About a month after Sony's PlayStation Network was hacked, exposing the account information of 100 million users, Sony faces a series of smaller hacks across the company's systems.
So-net Entertainment Corp, a subsidiary of Sony, discovered that a hacker stole about $1,225 worth of customers' redeemable gift points, according to the Wall Street Journal. That same day, security firm F-Secure found that Sony's Thailand server was running a live phishing scam.
So-net does not believe the breach on its systems was connected to the PSN hack. The company reported that an intruder tried 10,000 times to access the So-net point service, which gives customers gift points that can be exchanged for products. So-net said that the intruder likely had usernames for accounts and proceeded to use software that generated passwords in the attempts of finding the right one. Points were redeemed from 128 customer accounts, and another 73 accounts and 90 email accounts were accessed.

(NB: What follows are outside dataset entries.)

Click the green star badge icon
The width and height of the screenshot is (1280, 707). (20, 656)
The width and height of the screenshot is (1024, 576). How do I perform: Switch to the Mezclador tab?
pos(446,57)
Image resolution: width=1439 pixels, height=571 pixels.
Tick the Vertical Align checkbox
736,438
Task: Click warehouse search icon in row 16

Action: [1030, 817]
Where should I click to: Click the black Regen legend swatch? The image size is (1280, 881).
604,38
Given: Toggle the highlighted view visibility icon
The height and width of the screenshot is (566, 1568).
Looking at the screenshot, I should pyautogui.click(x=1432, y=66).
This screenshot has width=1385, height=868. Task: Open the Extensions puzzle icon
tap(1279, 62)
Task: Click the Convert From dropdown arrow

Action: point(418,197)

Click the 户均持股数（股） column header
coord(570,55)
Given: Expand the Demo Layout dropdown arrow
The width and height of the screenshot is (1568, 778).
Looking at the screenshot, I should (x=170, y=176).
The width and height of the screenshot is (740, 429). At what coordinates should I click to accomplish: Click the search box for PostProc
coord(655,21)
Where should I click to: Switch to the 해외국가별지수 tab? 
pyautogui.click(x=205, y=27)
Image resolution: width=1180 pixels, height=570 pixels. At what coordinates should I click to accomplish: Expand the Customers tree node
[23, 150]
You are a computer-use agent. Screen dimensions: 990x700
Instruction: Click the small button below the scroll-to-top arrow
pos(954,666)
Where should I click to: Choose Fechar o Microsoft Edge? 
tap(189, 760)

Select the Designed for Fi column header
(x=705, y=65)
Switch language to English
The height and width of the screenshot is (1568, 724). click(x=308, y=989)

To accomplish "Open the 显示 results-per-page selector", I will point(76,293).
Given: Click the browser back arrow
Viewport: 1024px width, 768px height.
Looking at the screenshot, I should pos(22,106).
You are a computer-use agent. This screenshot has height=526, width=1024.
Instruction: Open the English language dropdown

In the case of Sony Thailand, The Next Web confirmed that the phishing site hosted on the hdworld.sony.co.th URL was the result of a hack, likely through some security weakness in the server's infrastructure.
Earlier this week, Sony was forced to take down sign-ins across the PlayStation Network due to a vulnerability in the password reset page that allowed hackers to get into user accounts using only an email address and a date of birth.
While none of these breaches near the magnitude of the original PlayStation Network breach, it seems perhaps that such vulnerabilities are only now being discovered because of the scrutiny the company and its systems have come under following the PSN hack. Experts believe that Sony is only one of many companies that must improve its security to prevent further attacks, and that without such measures, similar hacks will happen again.
"It's a realization that we all had, that no system is 100 percent safe," Kazuo Hirai, the Sony exec managing the breach said at a briefing earlier this week. "This requires constant monitoring and constant vigilance."